These are some .gif animations I generated in Mathematica modeling a double pendulum system, comprised of two equal point masses connected to each other and an axis of rotation by massless rigid rods of equal length. Note that for both animations I chose a time step size such that one second of motion was calculated using 2000 steps. However, to generate the animations I only plotted the positions of each 10th step in order to keep the size of the .gif files reasonable.

Discrete Euler-Lagrange Model

This animation was generated using an update map derived from the discrete Euler-Lagrange equations. The configuration coordinates are the angles of displacement from the vertical axis for each rod/mass pendulum, so this is a 2-dimensional system. The frame used to describe velocity components is the coordinate-induced frame.

While not exactly conserved, the energy is bounded within a very reasonable range.
Double pendulum modeled with discrete Euler-Lagrange formula

Notice that the total energy of the system, while not conserved, is bounded. In the physical world, the real (but still idealized to exclude nonconservative forces)  system should conserve energy, that is the energy should be constant. However, having bounded energy is a good trade-off in modeling because we can expect reasonable long-term accuracy in our simulation.

Discrete Hamel Model

I’ve also included an animation of the system generated by a preliminary algorithm that I’ve developed for Hamel’s equations. Recall that the Euler-Lagrange equations are a special case of Hamel’s equations where our choice of frame happens to coincide with the frame induced by our choice of configuration coordinates. For the model below I’ve chosen a different frame, one that diagonalizes the mass tensor in the Lagrangian. Unfortunately, there is not a nice physical description of this choice of frame; its result is simply that it removes the coupling of velocity components in the kinetic energy.

Again, energy is bounded. The difference between the behavior of energy between the two models is striking.

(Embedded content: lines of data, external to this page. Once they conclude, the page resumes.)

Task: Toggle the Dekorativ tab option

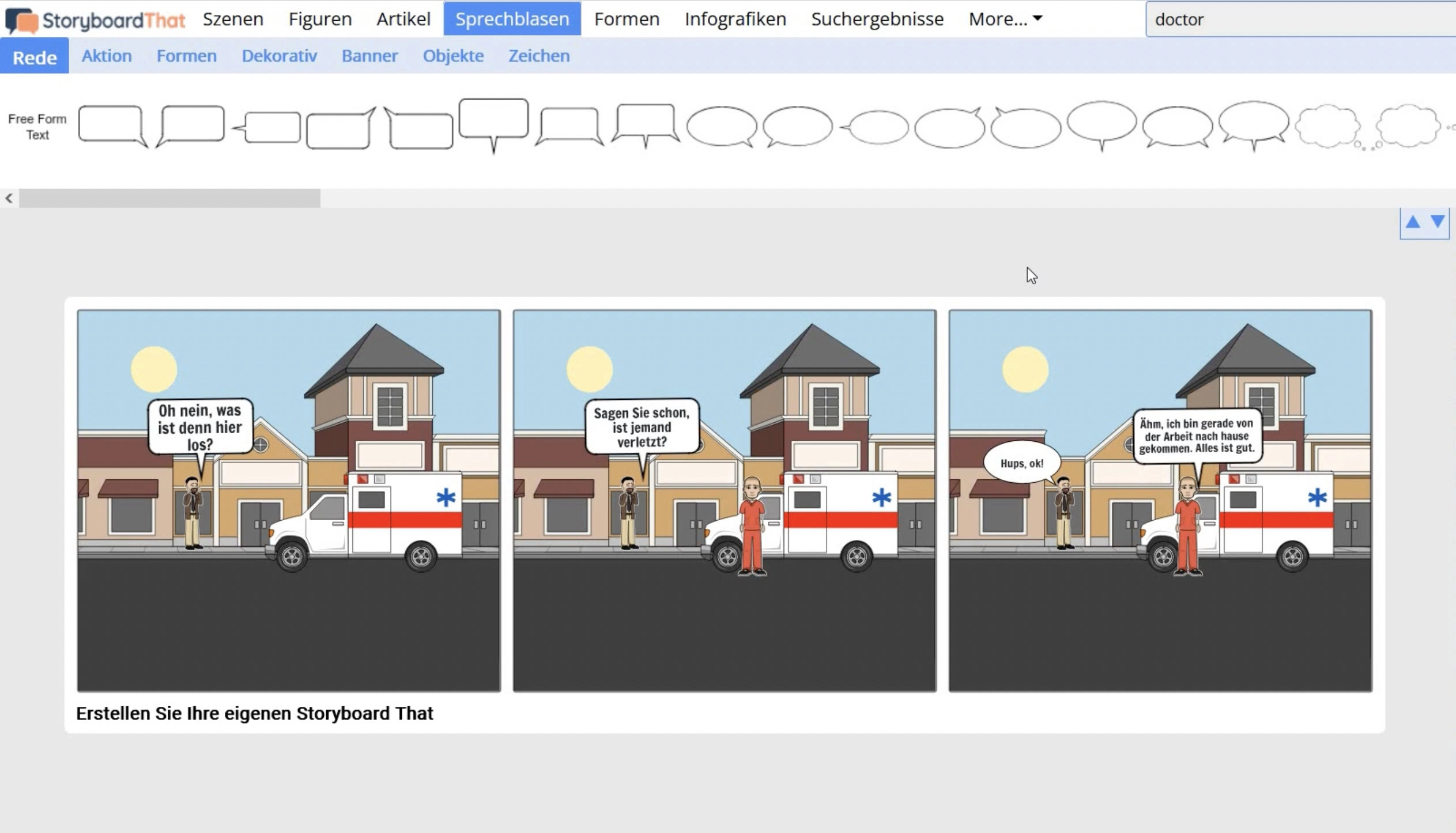Action: click(279, 56)
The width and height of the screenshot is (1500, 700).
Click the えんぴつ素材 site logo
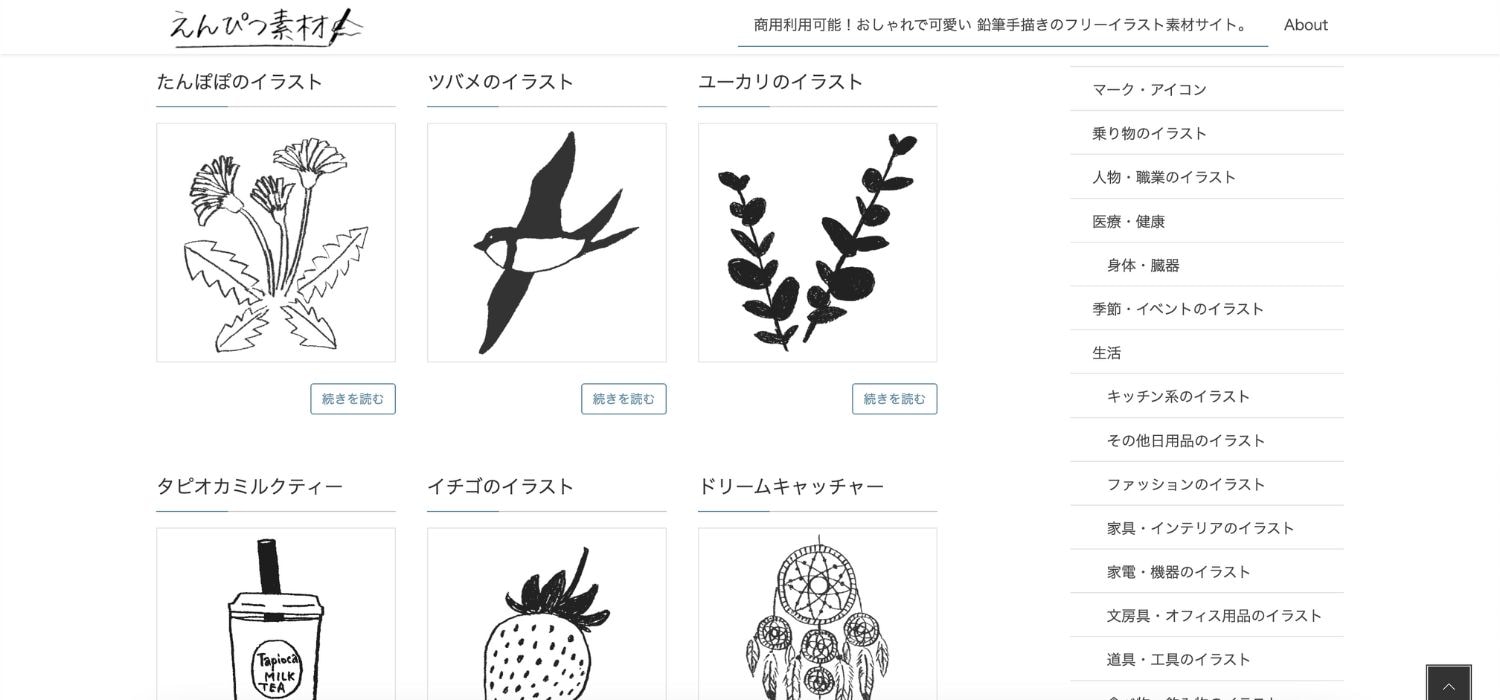265,27
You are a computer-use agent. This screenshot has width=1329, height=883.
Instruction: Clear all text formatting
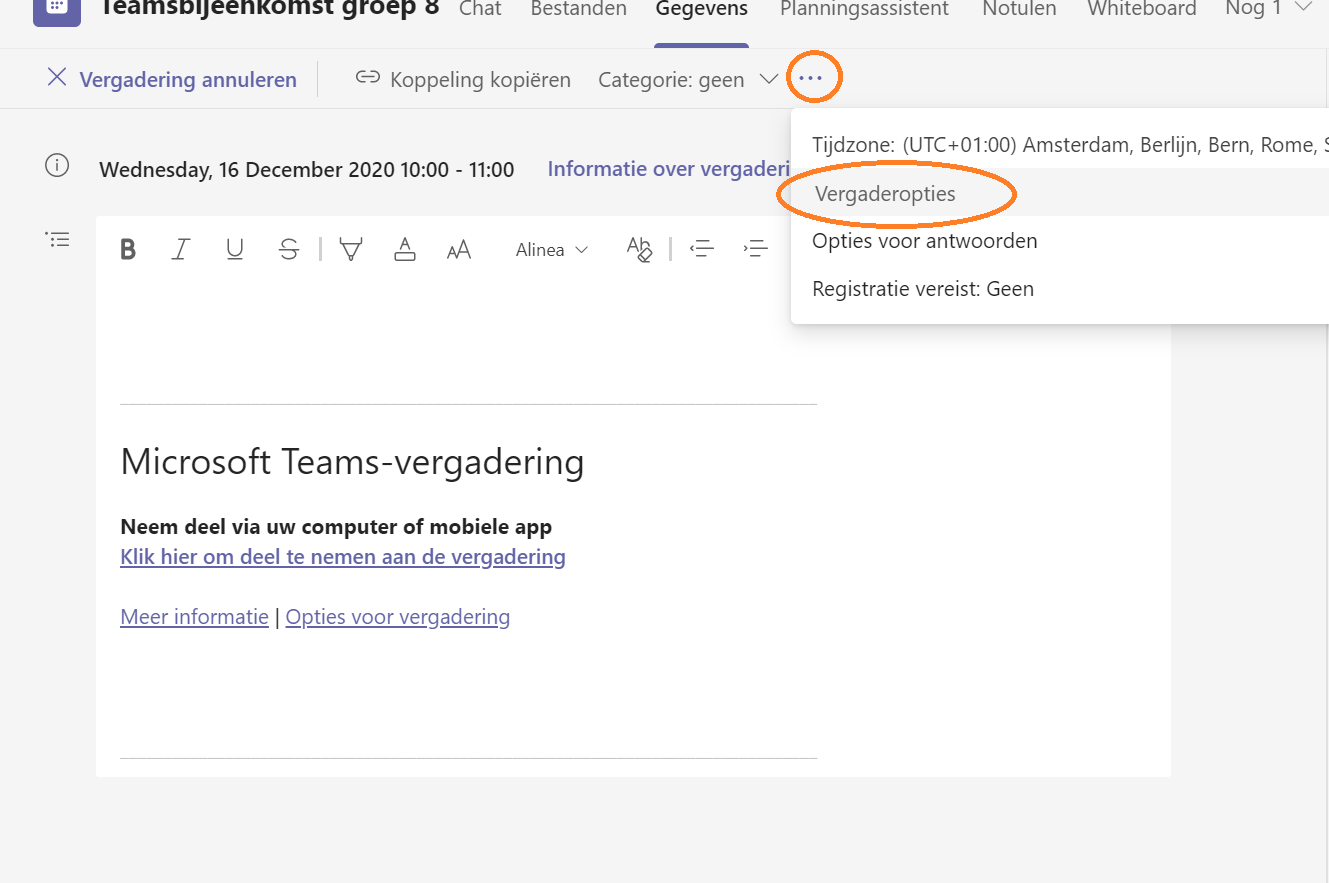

Double pendulum modeled with discrete Hamel formula

The overall behavior of the system modeled with this choice of frame is similar to the behavior of the system generated by the discrete Euler-Lagrange equations. The energy, as expected, is still bounded. However, the choice of frame induces different energy behavior within the energy bounds. I find this intriguing, and I’m currently examining possible causes for this change in energy behavior and potential advantages. Perhaps this can provide some insight into how to systematically choose non-coordinate frames for mechanical systems.